Lyn Fisk claimed she had been threatened by Andrew Thorne who she said had pointed a shotgun at her in a narrow country lane near her home at Ashreigney, near Winkleigh.
She said he had told her he would kill her if she did not move away and then laughed mockingly and ran off into woodland.
The police helicopter was launched and 12 officers and three armed response units went to Mr Thorne’s Crabdown Farm where he was arrested and held for 17 and a half hours before being released.
Police realised her story was a lie because a CCTV camera on a cottage in the lane captured the incident on the afternoon of Saturday September 9 last year and showed that Mr Thorne was not carrying a gun.
He did not even have access to a gun, having surrendered his shotguns two years earlier after Fisk complained he had harassed her by sending love letters.
Fisk invented her story about the gun at the end of a lengthy neighbours dispute in which Mr Thorne and others complained about her breaking planning rules by building a log cabin which she rented out to holidaymakers.
He claimed that she turned against him after the break up of a brief affair and had blocked access to woodland where he was working by parking a vehicle on a narrow track.
She moved to Devon from Whitestaunton, near Chard, Somerset eight years ago after the tragic death of her husband Mark, an RAF search and rescue pilot who died in an electrocution accident at their former home.
She was spared an immediate jail sentence after a judge was told that she has just sold the house for £875,000 and plans to move more than 100 miles away to make a new start.
Fisk, aged 59, of Ash Mill, Ashreigney, denied attempting to pervert the course of justice but was found guilty by a jury at Exeter Crown Court last month.
She was jailed for 18 months, suspended for two years, and ordered to do 250 hours unpaid community work and pay £3,000 compensation and £1,640 costs by Judge Timothy Rose.
He told her:"The jury saw through your lies.

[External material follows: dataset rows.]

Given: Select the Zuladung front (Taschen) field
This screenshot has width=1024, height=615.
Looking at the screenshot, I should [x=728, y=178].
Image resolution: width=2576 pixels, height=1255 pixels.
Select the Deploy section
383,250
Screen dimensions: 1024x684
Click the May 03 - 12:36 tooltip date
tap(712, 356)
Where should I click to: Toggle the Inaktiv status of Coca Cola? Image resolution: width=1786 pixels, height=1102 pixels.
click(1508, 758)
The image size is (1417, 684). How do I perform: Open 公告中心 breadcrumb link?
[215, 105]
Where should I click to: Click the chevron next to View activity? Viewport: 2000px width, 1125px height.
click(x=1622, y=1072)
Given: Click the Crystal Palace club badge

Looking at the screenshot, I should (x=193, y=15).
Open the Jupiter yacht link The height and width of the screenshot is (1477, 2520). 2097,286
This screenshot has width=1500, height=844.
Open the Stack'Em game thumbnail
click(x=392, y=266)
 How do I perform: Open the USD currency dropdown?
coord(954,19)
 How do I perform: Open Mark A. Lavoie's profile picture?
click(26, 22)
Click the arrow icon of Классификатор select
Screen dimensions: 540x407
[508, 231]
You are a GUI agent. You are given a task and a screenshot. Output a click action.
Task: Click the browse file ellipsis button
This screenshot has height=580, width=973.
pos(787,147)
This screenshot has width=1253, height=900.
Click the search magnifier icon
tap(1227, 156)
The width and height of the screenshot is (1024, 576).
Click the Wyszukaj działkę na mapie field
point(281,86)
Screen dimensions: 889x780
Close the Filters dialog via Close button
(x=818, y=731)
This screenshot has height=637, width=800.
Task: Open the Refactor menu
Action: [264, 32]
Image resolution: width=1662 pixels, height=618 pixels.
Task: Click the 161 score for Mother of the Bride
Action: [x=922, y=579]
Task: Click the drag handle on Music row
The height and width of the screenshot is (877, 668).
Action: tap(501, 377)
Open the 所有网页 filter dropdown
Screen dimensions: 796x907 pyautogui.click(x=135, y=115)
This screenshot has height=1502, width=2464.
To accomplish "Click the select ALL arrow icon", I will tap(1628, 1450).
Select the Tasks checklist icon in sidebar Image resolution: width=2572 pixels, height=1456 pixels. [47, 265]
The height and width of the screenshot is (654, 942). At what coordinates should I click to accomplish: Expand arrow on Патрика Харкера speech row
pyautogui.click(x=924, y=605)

You put Mr Thorne very much in harm’s way. You did him direct harm by depriving him of his liberty by him being arrested and held in custody.
"As you must have known, armed police officers were sent to find him and there was a risk, if things had not turned out as they did. There was a risk with armed officers present of something more serious happening.
"Someone who did what you did ought to be going to prison but I am able to take a course of action which is frankly merciful and compassionate and will enable you to make reparation for the wrong you did.
"A very large part of my thought is the fact that you fully intend to get out of the area and never come back. I expect you to go through with that. I hope this will bring closure to everybody in the situation."
Fisk’s false allegations were the culmination of a growing animosity between her and Mr Thorne which started in about 2015.
She alleged he embarked on a campaign of harassment and intimidation after she rejected his advances. This included shooting in woods near her home and sending her unwanted love letters.
He said they had a sexual relationship which she ended after he had finished helping her to build her new home.
Fisk moved to the village, which has a population of just 446, after the tragic death of her husband Flight Lieutenant Mark Fisk, who died in an electrocution accident while doing DIY in May 2010.
He had been an RAF helicopter pilot for almost 30 years and served in Northern Ireland, the Falklands, and on search and rescue, flying Pumas, Chinooks and Sea Kings.
He died just weeks after taking part in a dramatic rescue operation in which he helped to save the crew of a stricken freighter in the Atlantic Ocean while operating at the furthest distance limit of his Sea King.